United States v. Woods, 233 F.3d 482, 484 (7th Cir. 2000) (at a
bench trial the "trial judge is in the best position to judge the
credibility of witnesses who offer conflicting
testimony. . . ."). Dalen's case hinges on his testimony that Kubiesa never
informed him about any settlement opportunity with the
Clamages.*fn2 However, after observing Dalen's demeanor and
weighing the substance of his answers, the court does not find
this testimony credible. Dalen, at times, appeared evasive and
his answers reflect that he was concerned with little other than
getting paid by the Clamages and often did not pay attention to
other matters in the bankruptcy. The court notes also what
appears to be a pattern of deceptive and evasive behavior by
Dalen during the events underlying this case. For example, Dalen
readily admits that he lied to the Clamages during settlement
negotiations by falsely telling them that he had no money for a
settlement (while at the same time falsely telling the Clamages
that he had opened a new flower store that could fund a
protracted court battle). Moreover, Dalen admits that after the
bankruptcy court entered the $1.9 million judgment against him,
Dalen transferred his assets to his wife. While Dalen denies that
he was trying to hide his assets from his creditors, he provided
no other reasonable explanation. In a January 1997 fax to
Kubiesa, Dalen boasts that he is "uncollectible," and that his
cash assets "will be in Grand Cayman in my wives (sic) name. I
will claim I gambled it away." Dalen's admitted pattern of
evasive behavior undermines his credibility in the eyes of the
By contrast, the court attaches great weight to Kubiesa's
testimony regarding the Clamages' settlement offer. Kubiesa
testified that he attended the first day of the settlement
conference along with the Clamages and representatives from NBD.
He testified that an associate from his firm attended the second
day of the conference and reported to Kubiesa after the
conference was over. Kubiesa testified that (1) the Clamages
approached him on the first day of the conference to discuss the
possibility of a global settlement with a $100,000 contribution
from Kubiesa, (2) because Dalen had repeatedly told Kubiesa that
he had no intention of paying any money, Kubiesa told the Clamages that the settlement scenario would not work, and (3)

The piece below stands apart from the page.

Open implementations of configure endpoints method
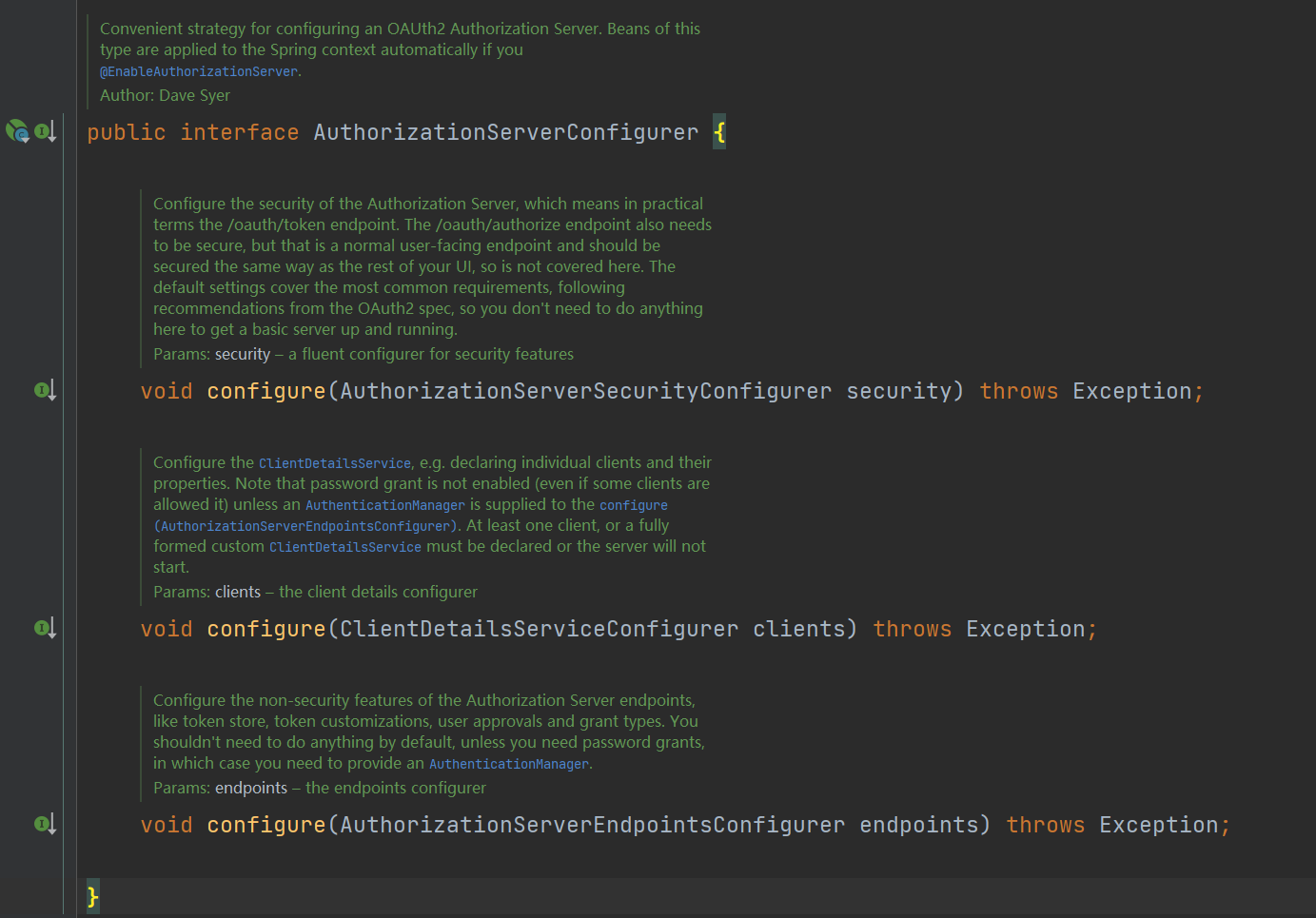The image size is (1316, 918). [45, 824]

Kubiesa called Dalen the day of the conference to discuss the
settlement scenario advanced by the Clamages.*fn3 Kubiesa
testified further that he told Dalen to accept the Clamages'
settlement demand to avoid a possible $1.9 million liability.
Dalen refused, and repeated his position that he did not want to
settle unless he was paid.
Significantly, Kubiesa's testimony that he informed Dalen of
the settlement offer is supported by contemporary billing records
that were part of an invoice sent to Dalen in late May of 1996.

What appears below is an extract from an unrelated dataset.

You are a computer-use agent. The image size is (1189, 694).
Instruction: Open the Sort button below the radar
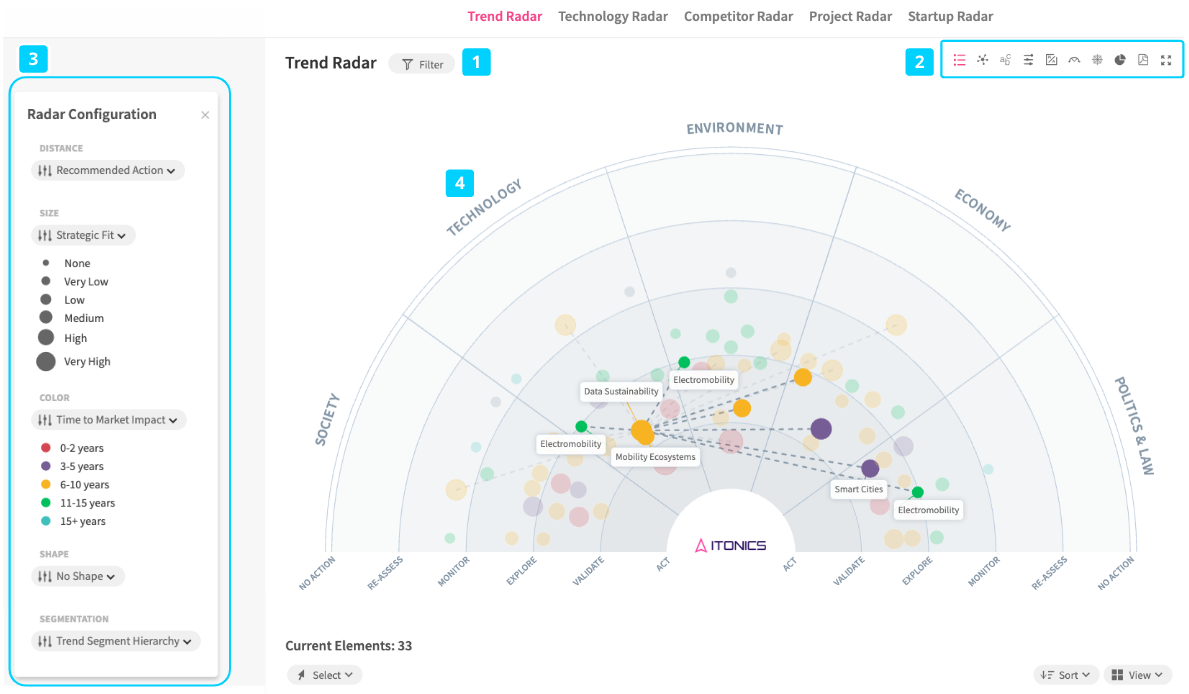click(x=1067, y=675)
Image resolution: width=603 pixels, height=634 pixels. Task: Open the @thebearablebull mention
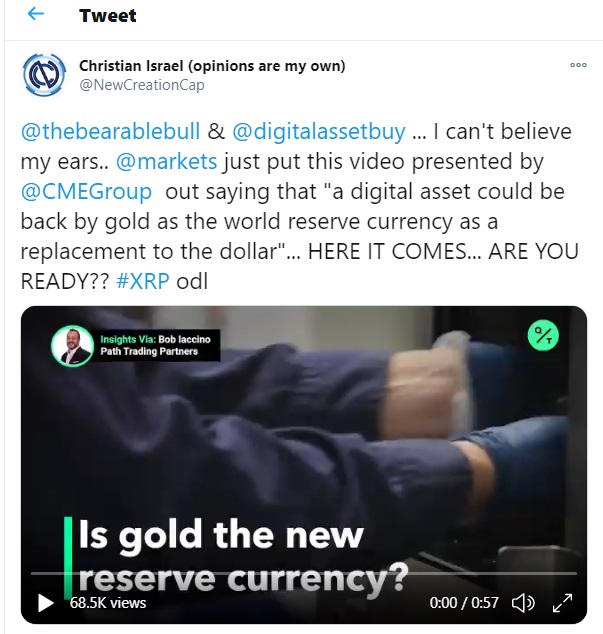point(110,131)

Kubiesa's time records indicate that (1) Kubiesa called Dalen on
the day that Kubiesa attended the first day of the settlement
conference (Def. Ex. 3), and that (2) Kubiesa had several phone
conversations with Dalen during the settlement negotiations,
including one May 9, 1996 phone call that is recorded as
"telephone conference with Mark Dalen regarding settlement
possibilities." (Def. Ex. 4.) There is no evidence that Dalen
ever complained to Kubiesa about these entries. The court finds
Kubiesa's testimony credible and, in the main, supported by the
In short, the court finds that Dalen has failed to present the
court with sufficient credible evidence to carry his burden of
proof on a critical threshold element of his claim. He simply has
not proven that Kubiesa engaged in misconduct constituting a
breach of his duties to his client. Dalen's malpractice claim,
therefore, cannot succeed. CONCLUSION
For the foregoing reasons, the court finds in favor of
defendants on Count III of plaintiff's complaint.